Directed by first-time filmmaker Neil Barsky, Koch offers a portrait of the combative, humorous and straight-talking mayor who also served as a Congressman before taking the city's highest office. The film chronicles the history of NYC alongside Koch's tenure, which began as the city faced the depths of near bankruptcy and malaise in the late '70s.
As he served in the '80s, the city faced racial strife and the dawn of the AIDS crisis as well as homelessness and the ascendance of Wall Street wealth in the go-go '80s. In 1987 he famously refused a permit for the New York Giants to have a ticker tape parade to celebrate their victory at Super Bowl XXI because the team had moved to the Meadowland Complex over the river in New Jersey some years prior.
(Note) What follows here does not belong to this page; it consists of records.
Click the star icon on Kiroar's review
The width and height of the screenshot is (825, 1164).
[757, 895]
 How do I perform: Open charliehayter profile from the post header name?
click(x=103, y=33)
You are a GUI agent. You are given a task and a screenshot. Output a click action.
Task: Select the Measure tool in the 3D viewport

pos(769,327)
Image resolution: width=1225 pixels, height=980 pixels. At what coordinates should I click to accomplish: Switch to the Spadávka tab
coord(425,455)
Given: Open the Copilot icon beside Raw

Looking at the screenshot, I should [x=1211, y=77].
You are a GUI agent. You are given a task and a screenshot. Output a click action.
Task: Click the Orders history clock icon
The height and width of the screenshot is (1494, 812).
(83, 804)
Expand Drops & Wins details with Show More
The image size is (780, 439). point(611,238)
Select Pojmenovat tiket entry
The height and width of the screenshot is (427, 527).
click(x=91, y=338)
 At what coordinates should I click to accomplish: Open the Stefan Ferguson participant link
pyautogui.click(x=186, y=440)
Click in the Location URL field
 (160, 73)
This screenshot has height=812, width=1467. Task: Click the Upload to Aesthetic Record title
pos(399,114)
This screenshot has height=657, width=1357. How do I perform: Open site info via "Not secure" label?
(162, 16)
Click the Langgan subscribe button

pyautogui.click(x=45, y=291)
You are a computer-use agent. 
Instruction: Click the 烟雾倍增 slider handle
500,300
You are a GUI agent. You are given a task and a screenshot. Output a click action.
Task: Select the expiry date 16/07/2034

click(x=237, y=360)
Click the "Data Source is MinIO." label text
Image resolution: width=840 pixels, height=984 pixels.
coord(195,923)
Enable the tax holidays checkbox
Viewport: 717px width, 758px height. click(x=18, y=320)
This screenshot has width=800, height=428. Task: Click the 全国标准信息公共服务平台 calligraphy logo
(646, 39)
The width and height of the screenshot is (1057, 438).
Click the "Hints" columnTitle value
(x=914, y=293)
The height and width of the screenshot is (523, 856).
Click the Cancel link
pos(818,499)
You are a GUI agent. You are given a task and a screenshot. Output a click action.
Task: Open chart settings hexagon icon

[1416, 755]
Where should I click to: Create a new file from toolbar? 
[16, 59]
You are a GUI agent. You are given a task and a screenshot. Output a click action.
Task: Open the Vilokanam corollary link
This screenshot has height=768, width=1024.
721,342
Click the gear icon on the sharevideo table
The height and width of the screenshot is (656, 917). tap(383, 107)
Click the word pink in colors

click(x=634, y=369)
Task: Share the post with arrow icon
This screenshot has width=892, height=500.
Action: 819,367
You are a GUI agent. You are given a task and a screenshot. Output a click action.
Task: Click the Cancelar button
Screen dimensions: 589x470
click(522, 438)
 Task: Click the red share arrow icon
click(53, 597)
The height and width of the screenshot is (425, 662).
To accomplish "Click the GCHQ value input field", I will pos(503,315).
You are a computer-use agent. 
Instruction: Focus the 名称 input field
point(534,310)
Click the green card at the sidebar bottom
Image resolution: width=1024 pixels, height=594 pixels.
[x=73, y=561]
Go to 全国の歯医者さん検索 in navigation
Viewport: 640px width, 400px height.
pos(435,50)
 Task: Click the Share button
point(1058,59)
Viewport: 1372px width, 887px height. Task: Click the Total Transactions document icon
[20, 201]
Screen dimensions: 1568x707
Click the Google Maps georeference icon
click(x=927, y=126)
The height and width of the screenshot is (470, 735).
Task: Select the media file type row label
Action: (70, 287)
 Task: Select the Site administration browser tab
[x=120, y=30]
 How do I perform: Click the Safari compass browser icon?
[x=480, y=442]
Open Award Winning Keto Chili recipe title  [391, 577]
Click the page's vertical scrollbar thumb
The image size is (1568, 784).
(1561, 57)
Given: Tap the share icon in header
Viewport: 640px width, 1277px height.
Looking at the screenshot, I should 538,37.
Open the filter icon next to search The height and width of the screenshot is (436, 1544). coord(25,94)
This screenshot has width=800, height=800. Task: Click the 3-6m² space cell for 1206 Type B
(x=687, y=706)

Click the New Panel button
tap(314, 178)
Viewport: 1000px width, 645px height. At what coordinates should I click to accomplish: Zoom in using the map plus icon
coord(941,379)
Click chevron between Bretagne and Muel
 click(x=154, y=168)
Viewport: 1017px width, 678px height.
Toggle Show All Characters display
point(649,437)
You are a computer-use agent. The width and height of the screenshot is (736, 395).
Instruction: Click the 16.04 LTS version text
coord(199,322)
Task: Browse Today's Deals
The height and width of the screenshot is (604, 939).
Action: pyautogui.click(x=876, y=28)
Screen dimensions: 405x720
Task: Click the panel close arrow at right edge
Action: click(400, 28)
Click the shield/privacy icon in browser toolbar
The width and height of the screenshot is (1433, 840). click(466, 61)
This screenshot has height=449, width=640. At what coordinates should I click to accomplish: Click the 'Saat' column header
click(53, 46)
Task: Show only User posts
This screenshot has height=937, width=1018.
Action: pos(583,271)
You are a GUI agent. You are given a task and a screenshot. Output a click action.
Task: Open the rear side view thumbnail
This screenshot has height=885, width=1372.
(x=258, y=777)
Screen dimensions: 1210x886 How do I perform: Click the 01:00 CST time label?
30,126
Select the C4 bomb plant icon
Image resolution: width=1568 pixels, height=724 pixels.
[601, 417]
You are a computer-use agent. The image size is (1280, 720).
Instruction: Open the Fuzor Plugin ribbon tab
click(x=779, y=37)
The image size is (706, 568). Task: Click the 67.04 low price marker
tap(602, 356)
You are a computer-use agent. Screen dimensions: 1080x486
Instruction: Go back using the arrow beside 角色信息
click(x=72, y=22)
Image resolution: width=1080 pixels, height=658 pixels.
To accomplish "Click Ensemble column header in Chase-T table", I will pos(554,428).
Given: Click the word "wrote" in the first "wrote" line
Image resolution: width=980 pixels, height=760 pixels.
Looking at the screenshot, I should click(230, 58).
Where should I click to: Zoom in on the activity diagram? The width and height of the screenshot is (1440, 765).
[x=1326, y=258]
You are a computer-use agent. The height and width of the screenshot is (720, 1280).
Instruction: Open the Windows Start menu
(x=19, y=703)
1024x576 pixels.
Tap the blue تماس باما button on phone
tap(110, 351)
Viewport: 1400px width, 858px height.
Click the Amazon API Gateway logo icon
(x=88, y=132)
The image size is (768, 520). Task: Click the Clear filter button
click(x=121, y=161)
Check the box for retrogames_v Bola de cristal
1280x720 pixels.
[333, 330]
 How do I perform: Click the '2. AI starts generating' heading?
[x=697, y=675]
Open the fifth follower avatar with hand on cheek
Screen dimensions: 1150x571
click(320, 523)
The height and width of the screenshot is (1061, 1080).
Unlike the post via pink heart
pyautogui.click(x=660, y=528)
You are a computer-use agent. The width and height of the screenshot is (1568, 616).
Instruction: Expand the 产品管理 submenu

"If they want a parade, let them parade in front of the oil drums in Moonachie," said Koch, referring to the town near the Giants' adopted home.
Koch also left his touch on the entertainment world, serving as judge on The People's Court after his mayorship ended, and even as a film critic through his web show, Mayor At the Movies, according to Deadline.com. He also appeared in dozens of films and television shows including The Muppets Take Manhattan, Sex and the City, Spin City and of course, Saturday Night Live.
Zeitgeist Films will open Koch, which premiered at last October's Hamptons International Film Festival, at the Angelika and Lincoln Plaza theaters in Manhattan this weekend. It will head to other areas of the city in the coming weeks in addition to other U.S. cities in a slow roll-out.
"I spoke to him on the day of the premiere [from the hospital] and he said, 'don't let the applause go to your head,'" Barsky said Friday morning on local news station, New York One. "He's the ultimate publicist for himself and the city. It's very regrettable he couldn't attend the premiere of what I think is an affectionate film."